Petra: The Concealed Rose by Amjad Nasser
Fady Joudah, tr. Portland, Oregon. Tavern Books. 2014. ISBN 9781935635406
Petra is a beautiful hand-sewn chapbook whose text is set in handsome Garamond typeface printed on archival-quality paper and published as a small paperback of thirty-two pages. It offers a poetic translation of Amjad Nasser’s Arabic prose lyric on Petra, the Nabataean city about which the English Anglican clergyman John William Burgon (1813–1888) wrote a prizewinning poem in 1845, in which he famously said it was “a red-rose city half as old as time.” More recently, in February 2015 a PBS special on Nova entitled “Petra, Lost City of Stone,” showed the ever-fascinating historic remains of this enchanting caravan city of Hellenic-Roman times in present-day Jordan, its gracious temples elegantly carved in the cliffs, its inhabitants’ abodes hewn in the rock, and their tombs.
Nasser, born in Jordan in 1955, is a London-based poet with nine collections of poetry, four lyric travel memoirs, and one novel. His works have been translated from Arabic into several languages. In addition, he has been a journalist throughout his career. In his prose lyric on Petra, delicately translated by award-winning Palestinian American poet Fady Joudah, he evokes the city’s beauty and history in his unique style of travel memoir.

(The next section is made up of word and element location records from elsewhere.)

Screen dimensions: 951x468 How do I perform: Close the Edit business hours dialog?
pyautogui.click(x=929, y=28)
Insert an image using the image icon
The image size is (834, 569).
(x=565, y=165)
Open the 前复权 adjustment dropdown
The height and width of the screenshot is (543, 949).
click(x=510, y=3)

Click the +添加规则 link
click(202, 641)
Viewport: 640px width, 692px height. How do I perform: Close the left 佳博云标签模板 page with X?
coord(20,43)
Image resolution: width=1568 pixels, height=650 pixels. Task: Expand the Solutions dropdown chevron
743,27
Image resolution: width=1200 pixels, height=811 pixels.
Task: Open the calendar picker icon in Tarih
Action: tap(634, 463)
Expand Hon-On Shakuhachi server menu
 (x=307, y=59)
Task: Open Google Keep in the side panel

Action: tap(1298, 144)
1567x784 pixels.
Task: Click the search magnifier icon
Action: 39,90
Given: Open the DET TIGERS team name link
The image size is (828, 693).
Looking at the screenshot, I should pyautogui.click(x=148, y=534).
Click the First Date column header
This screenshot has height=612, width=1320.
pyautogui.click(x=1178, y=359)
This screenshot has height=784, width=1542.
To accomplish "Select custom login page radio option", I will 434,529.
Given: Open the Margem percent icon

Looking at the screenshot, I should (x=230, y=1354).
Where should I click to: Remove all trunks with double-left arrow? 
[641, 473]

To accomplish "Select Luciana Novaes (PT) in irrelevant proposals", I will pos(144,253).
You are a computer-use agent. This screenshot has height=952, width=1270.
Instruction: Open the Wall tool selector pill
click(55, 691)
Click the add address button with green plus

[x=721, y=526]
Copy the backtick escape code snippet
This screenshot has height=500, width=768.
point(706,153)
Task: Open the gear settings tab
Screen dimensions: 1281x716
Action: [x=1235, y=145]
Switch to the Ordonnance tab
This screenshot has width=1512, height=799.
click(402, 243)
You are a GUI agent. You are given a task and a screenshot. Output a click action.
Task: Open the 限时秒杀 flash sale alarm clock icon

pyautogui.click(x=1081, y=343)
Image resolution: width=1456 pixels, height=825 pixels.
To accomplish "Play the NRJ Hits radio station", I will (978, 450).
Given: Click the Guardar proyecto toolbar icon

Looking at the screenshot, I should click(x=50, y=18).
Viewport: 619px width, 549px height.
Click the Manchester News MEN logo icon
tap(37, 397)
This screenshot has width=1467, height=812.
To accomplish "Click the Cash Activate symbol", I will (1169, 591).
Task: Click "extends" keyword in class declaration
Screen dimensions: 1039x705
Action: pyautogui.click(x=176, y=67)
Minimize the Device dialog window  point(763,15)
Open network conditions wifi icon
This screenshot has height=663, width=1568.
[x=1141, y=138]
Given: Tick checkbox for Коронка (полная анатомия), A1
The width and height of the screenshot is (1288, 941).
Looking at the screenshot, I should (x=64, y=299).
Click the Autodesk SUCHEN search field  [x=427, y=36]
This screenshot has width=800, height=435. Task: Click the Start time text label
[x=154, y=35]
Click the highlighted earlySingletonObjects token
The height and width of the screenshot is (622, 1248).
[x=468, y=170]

Unknown to the modern Western world until 1812, when rediscovered by Swiss explorer Johann Ludwig Burckhardt, Petra can now be rediscovered by readers of this prose lyric and enjoyed in verbal delights.
Nasser begins Petra: The Concealed Rose with the stupefaction of visitors on first seeing Petra’s beauty: “We know you’re hiding there / behind that rib cage of a guard. / Breathing with the mountain’s lungs and watching, / through the rock’s sunken secret, / comers and goers who are seduced by descriptive talk, / before silence stamps its lilac seal on their lips.”
And he proceeds to a detailed description of what the Bedouins knew and appreciated before Burckhardt ever learned of the “concealed wonder,” disbelieving their talk about it like typical Orientalists who disparage local informants. Nasser later acknowledges Burckhardt’s courage and curiosity and thanks him not because he “discovered” Petra’s beauty but because it shook him and made him talk about it as though hallucinating.
The prose lyric then leads the reader through the city’s splendid remains to marvel at al-Khazneh and the other radiant carved monuments and to learn about the Nabataean deities and myths. A dreamlike world of what is seen evokes Sufi experiences of beauty, love, and unity where “Nothing overpowers another. Here balance is just.” True to its principles, Tavern Books has offered in this translation an innovative writer and a new vision and voice.